Drapeau du Liechtenstein Drapeau du Liechtenstein, source Pxfuel

Si certains de nos lecteurs sont des habitués du blanchiment d’argent ou de l’évasion fiscale ou plus légalement, sont amateurs de sports d’hiver, alors, le Liechtenstein ne leur est peut-être pas inconnu. Pour les autres, peut-être aurez-vous de lointaines réminiscences de vos cours de géographie : « Liechtenstein ? - Vaduz ! ». Sinon, pour les autres, voici ce qu’il faut savoir sur ce pays.

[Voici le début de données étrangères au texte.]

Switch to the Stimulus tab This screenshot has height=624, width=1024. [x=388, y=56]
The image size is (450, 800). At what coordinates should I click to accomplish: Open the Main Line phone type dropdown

Petit État niché au cœur des Alpes, le Liechtenstein est devenu indépendant du Saint-Empire Romain Germanique en 1806 du fait des invasions napoléoniennes. Gouverné par un prince suivant un ordre de succession de primogéniture mâle, le pays reste neutre durant les deux Guerres mondiales. Dès l’après-guerre, le Liechtenstein renforce son union économique et monétaire avec la Suisse et se lance dans une diversification de son économie vers le secteur financier, notamment bancaire, mais également vers les industries (le géant de l’outillage Hilti en est le principal représentant). D’un pays d’agriculteurs et d’éleveurs miséreux, le Liechtenstein est devenu en l’espace d’un demi-siècle, le pays le plus riche de la planète. Avec un PIB/habitant moyen de 165 028 dollars par habitant et par an, un taux de chômage de 1,7%, une dette de 0,5% du PIB et une fiscalité extrêmement attractive, le pays connaît une situation économique idyllique. État membre de l’Espace Économique Européen, le Liechtenstein très étroitement dépendant de ses voisins cherche à harmoniser une partie de sa politique économique avec ces derniers. Ainsi, sous pression de l’Allemagne notamment, le pays a accepté de lever le secret bancaire pour les comptes de particuliers et de consentir à l’échange d’informations bancaires. Une véritable révolution dans un pays connu comme étant encore plus fermé que la Suisse dans ce domaine.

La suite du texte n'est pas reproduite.